### SUPPLIED RECORDS:
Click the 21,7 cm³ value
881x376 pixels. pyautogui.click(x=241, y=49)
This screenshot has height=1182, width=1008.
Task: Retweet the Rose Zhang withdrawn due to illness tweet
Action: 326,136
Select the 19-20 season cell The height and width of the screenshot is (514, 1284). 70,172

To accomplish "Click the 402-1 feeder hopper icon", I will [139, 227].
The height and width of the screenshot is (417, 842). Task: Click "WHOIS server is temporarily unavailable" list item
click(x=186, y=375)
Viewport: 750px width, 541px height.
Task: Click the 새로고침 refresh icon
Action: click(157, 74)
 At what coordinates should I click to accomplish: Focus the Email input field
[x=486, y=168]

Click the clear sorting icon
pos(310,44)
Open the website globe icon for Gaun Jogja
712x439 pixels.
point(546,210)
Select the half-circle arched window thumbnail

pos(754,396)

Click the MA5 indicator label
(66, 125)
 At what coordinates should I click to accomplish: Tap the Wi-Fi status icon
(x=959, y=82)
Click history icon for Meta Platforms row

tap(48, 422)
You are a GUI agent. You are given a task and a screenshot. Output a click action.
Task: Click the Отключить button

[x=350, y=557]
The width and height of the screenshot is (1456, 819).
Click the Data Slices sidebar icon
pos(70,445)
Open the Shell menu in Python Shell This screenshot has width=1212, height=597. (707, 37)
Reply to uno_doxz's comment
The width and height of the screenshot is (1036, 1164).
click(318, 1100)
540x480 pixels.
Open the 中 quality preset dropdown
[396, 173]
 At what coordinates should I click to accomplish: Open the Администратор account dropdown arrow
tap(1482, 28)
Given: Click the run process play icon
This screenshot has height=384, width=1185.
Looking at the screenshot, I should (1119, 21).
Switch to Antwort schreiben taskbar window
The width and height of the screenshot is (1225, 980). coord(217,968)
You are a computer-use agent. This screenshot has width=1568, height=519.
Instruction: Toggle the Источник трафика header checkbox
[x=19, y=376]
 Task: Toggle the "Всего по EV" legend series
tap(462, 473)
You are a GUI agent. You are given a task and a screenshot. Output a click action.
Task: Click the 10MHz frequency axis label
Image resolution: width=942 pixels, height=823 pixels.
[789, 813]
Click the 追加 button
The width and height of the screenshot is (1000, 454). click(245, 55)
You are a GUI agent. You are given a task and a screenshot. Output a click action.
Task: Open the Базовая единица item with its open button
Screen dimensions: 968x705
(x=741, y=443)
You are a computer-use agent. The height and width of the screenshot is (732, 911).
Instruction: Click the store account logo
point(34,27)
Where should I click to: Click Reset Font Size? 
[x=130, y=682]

### ACTIVITY:
Write out every line of the records exactly.

### TASK OUTPUT:
Click the 21,7 cm³ value
881x376 pixels. pyautogui.click(x=241, y=49)
This screenshot has height=1182, width=1008.
Task: Retweet the Rose Zhang withdrawn due to illness tweet
Action: 326,136
Select the 19-20 season cell The height and width of the screenshot is (514, 1284). 70,172

To accomplish "Click the 402-1 feeder hopper icon", I will [139, 227].
The height and width of the screenshot is (417, 842). Task: Click "WHOIS server is temporarily unavailable" list item
click(x=186, y=375)
Viewport: 750px width, 541px height.
Task: Click the 새로고침 refresh icon
Action: click(157, 74)
 At what coordinates should I click to accomplish: Focus the Email input field
[x=486, y=168]

Click the clear sorting icon
pos(310,44)
Open the website globe icon for Gaun Jogja
712x439 pixels.
point(546,210)
Select the half-circle arched window thumbnail

pos(754,396)

Click the MA5 indicator label
(66, 125)
 At what coordinates should I click to accomplish: Tap the Wi-Fi status icon
(x=959, y=82)
Click history icon for Meta Platforms row

tap(48, 422)
You are a GUI agent. You are given a task and a screenshot. Output a click action.
Task: Click the Отключить button

[x=350, y=557]
The width and height of the screenshot is (1456, 819).
Click the Data Slices sidebar icon
pos(70,445)
Open the Shell menu in Python Shell This screenshot has width=1212, height=597. (707, 37)
Reply to uno_doxz's comment
The width and height of the screenshot is (1036, 1164).
click(318, 1100)
540x480 pixels.
Open the 中 quality preset dropdown
[396, 173]
 At what coordinates should I click to accomplish: Open the Администратор account dropdown arrow
tap(1482, 28)
Given: Click the run process play icon
This screenshot has height=384, width=1185.
Looking at the screenshot, I should (1119, 21).
Switch to Antwort schreiben taskbar window
The width and height of the screenshot is (1225, 980). coord(217,968)
You are a computer-use agent. This screenshot has width=1568, height=519.
Instruction: Toggle the Источник трафика header checkbox
[x=19, y=376]
 Task: Toggle the "Всего по EV" legend series
tap(462, 473)
You are a GUI agent. You are given a task and a screenshot. Output a click action.
Task: Click the 10MHz frequency axis label
Image resolution: width=942 pixels, height=823 pixels.
[789, 813]
Click the 追加 button
The width and height of the screenshot is (1000, 454). click(245, 55)
You are a GUI agent. You are given a task and a screenshot. Output a click action.
Task: Open the Базовая единица item with its open button
Screen dimensions: 968x705
(x=741, y=443)
You are a computer-use agent. The height and width of the screenshot is (732, 911).
Instruction: Click the store account logo
point(34,27)
Where should I click to: Click Reset Font Size? 
[x=130, y=682]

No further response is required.